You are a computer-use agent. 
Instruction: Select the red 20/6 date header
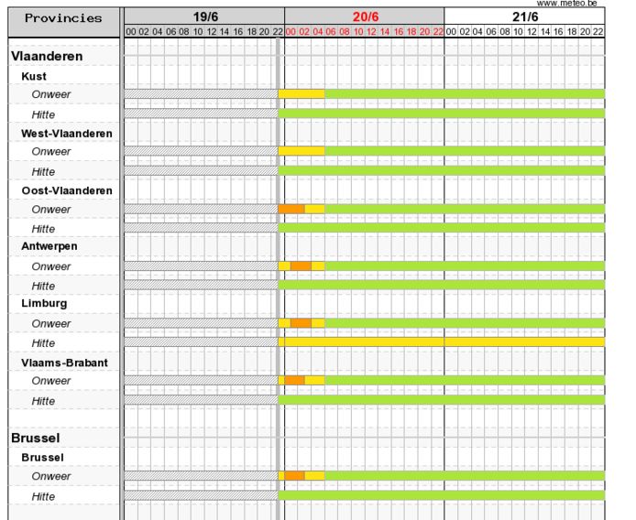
☆ ☆ ☆
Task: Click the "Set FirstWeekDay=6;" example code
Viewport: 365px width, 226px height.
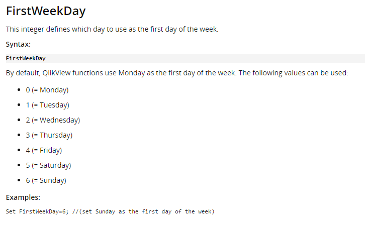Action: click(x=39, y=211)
☆ ☆ ☆
▶ **What you have to do**
Wherever the line holding "You are a computer-use agent." falls in the entries above, copy exactly from it through the line holding "Instruction: Select the red 20/6 date header", inclusive, and add nothing.

▶ **The answer**
You are a computer-use agent. 
Instruction: Select the red 20/6 date header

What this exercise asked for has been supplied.